1 A 3 O R N

More Evidence For Softplus Gated Attention

Gated Attention Improved by Using Softplus Rather than Sigmoid

Created: 2025-09-24

Wordcount: 0.6k

Tags:effort-post programming machine-learning empiricism

I earlier posted about how softplus gated attention seems to improve very notably over sigmoid gated attention, which itself is an improvement over standard attention.

I have expanded my experiments to larger models, and conducted further ablations.

Softplus gated attention continues to uniformly do better than sigmoid gated attention in pretty much any realistic scenario.

Although the degree to which it improves varies at different scales, at large scales softplus seems to improve over sigmoid by more than sigmoid improves over plain attention.

Confirmation at Larger Scale

Here's what Vanilla vs. Sigmoid Gates Attention vs. Softplus Gated Attention looks like for 170m active parameters @ 3.5 billion tokens. (Note this uses a linear LR decay that's almost certainly not optimal, particularly for the last 30% of training.)

First Chart

And again, at 318m active parameters @ 4.0 billion tokens (on a different dataset, with a different learning rate):

Second Chart

(Both of the above charts are using steps / tokens rather than time for the x-axis, because I'm running on different machines, but by wallclock time the gain remains basically the same.)

Note that the relative size of the gain seems to tend to increase towards the end of the chart.

Softplus Handles Large LR More Gracefully

The last example above uses a learning rate of 0.00046 with a batch size of 48 and a sequence length of 512. This learning rate is already reasonably large. Suppose you double this, to 0.0092?

If you do so, while sigmoid-gated attention works worse (as you would expect), while softplus-gated attention actually performs slightly better!

In the below, blue is sigmoid-gated attention while red is softplus-gated attention. The darker-colored examples have a lower learning rate, while the lighter-colored examples have a learning rate twice as high.

Chart

So softplus-gated attention handles a large learning rate much better and more stably, to a degree that's surprising to me.

(If you halve the learning rate, softplus-gated attention remains better than sigmoid, although both do worse overall.)

Head Number Ablations

I was curious if Softmax, Sigmoid, and Standard attention had different optimal attention head sizes / number of heads.

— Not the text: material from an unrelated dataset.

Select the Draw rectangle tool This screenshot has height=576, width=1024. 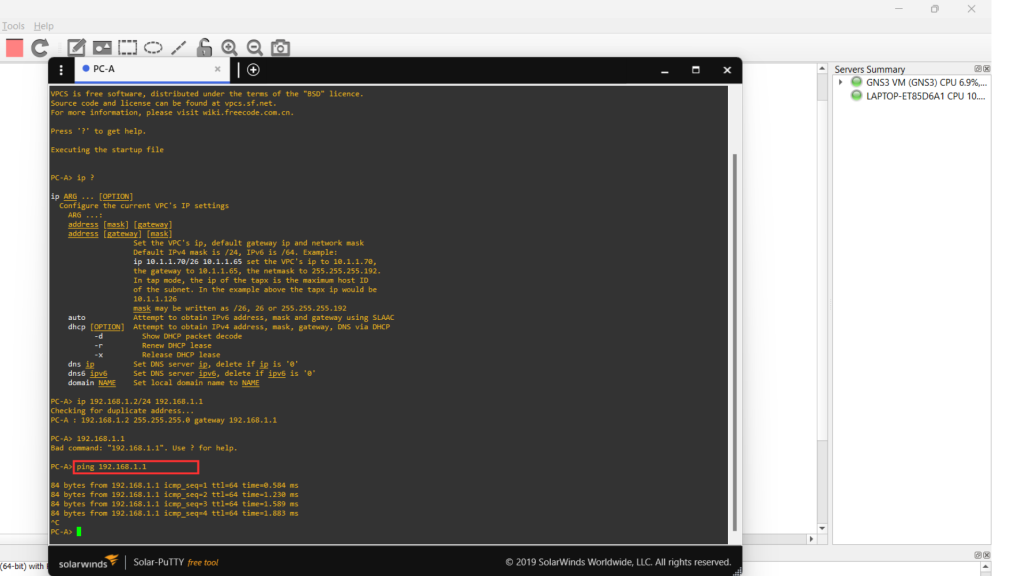point(128,47)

So I varied the size / number of heads from 2 heads with a dimension of 360 per head, to 20 heads with a dimension of 36 per head.

Head Variance

Hard to say, overall. It looks like the gated attention variants might do a bit better with fewer, larger heads. But at least at the scale I'm operating at, the effect wasn't very large. It might be worth bumping up the scale here; this is just on 1.3 billion tokens @ 74m parameters.

Initialization Ablations

I tried a number of ablations for the gates, giving the gates learnable biases (or not), zero-initializing the gates (or not), and zero-initializing the biases (or not).

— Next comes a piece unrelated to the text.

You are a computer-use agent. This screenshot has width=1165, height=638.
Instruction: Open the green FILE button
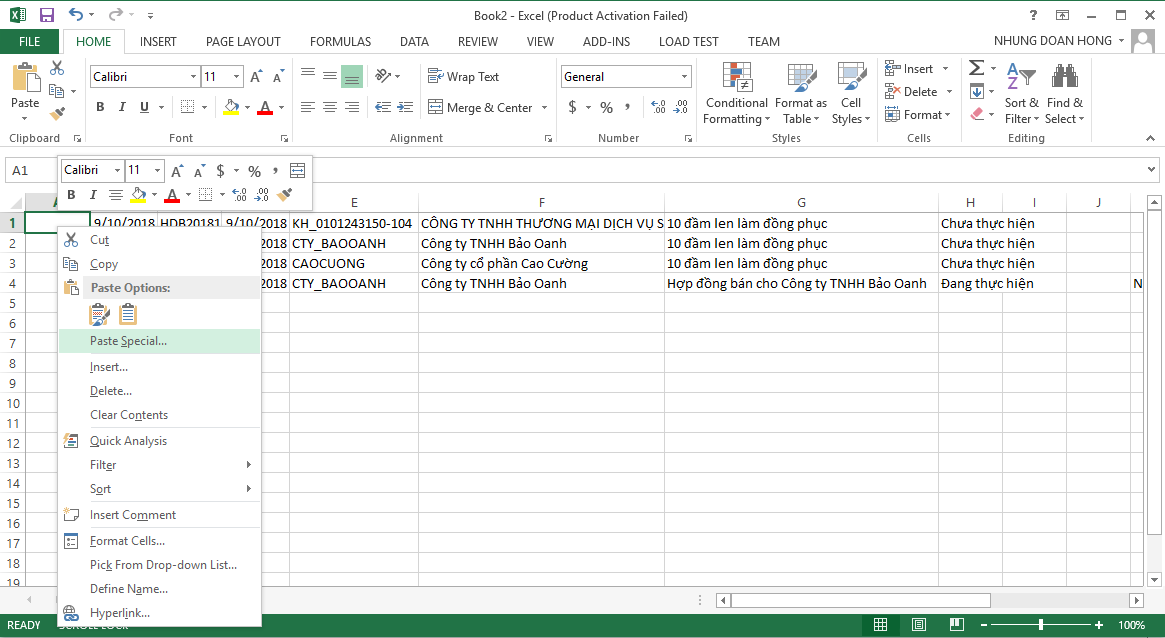pos(30,42)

I actually did a fair bit of work on this at various scales, but then I realized when you widened the networks the difference between initializations seemed to dramatically decrease to just a tiny amount.

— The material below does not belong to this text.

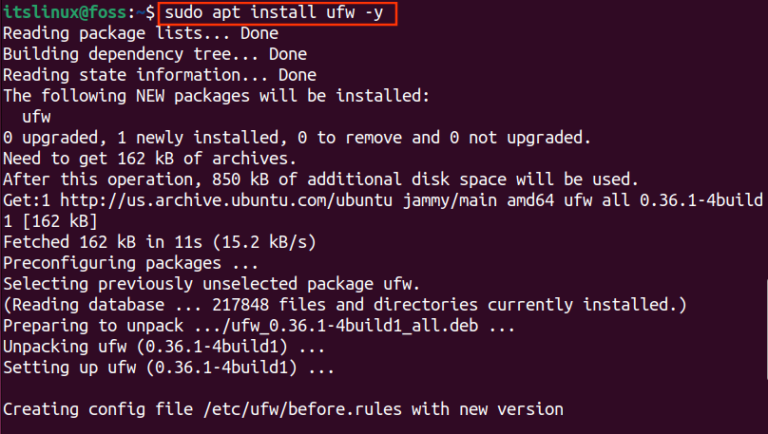The width and height of the screenshot is (768, 434).
Task: Click the indented 'ufw' package name line
Action: (36, 117)
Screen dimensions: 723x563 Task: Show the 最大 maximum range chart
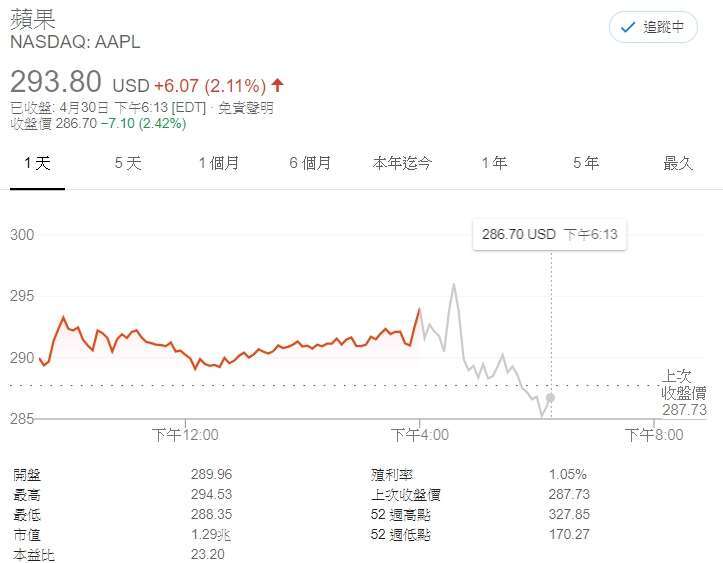click(x=678, y=163)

Right now, zero-initializing the weights for the gates, and then having a non-zero initialized bias, seems to give pretty good results. But I'm not sure it makes that much difference, particularly at large scales where I just don't have the money to do a good ablation.

Conclusion

Me, or someone, needs to scale this up to like, 1b or 3b to see how well this works. I expect it to keep working though, it's too clean at a small scale and the intuition (always-positive second derivative for softplus; unbounded potential growth for softplus) makes too much sense.